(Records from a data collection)

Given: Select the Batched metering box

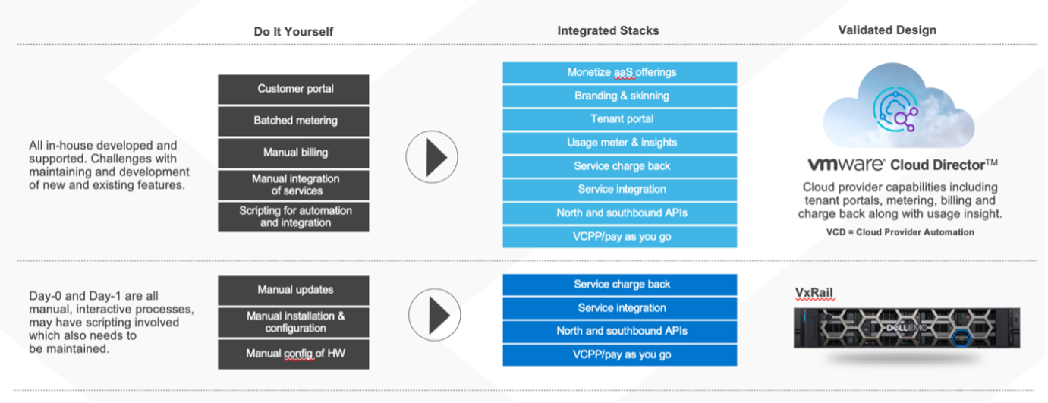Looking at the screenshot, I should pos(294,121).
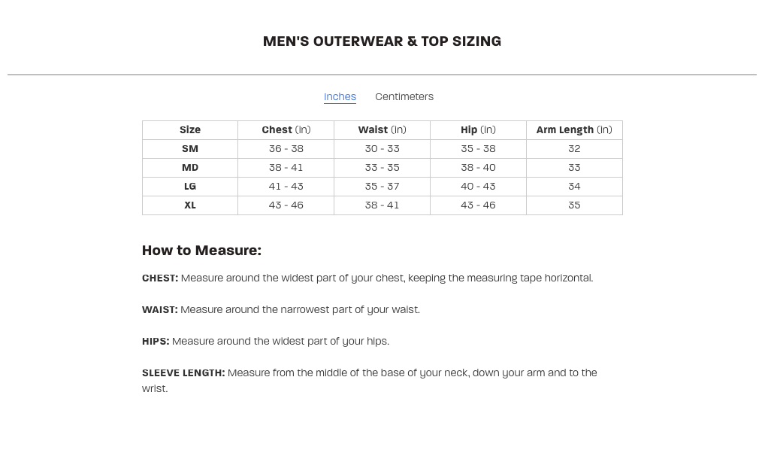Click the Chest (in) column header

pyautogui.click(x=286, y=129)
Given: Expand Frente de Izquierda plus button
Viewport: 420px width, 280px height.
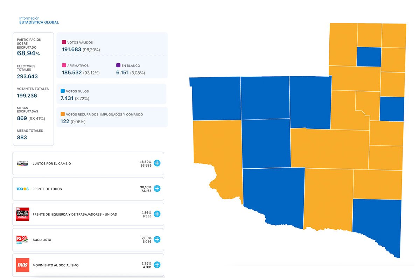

## THE TASK
With the pictures excluded, retype the records above verbatim.

## RESULT OF THIS TASK
Given: Select the Batched metering box

Looking at the screenshot, I should pos(294,121).
Click the Chest (in) column header

pyautogui.click(x=286, y=129)
Given: Expand Frente de Izquierda plus button
Viewport: 420px width, 280px height.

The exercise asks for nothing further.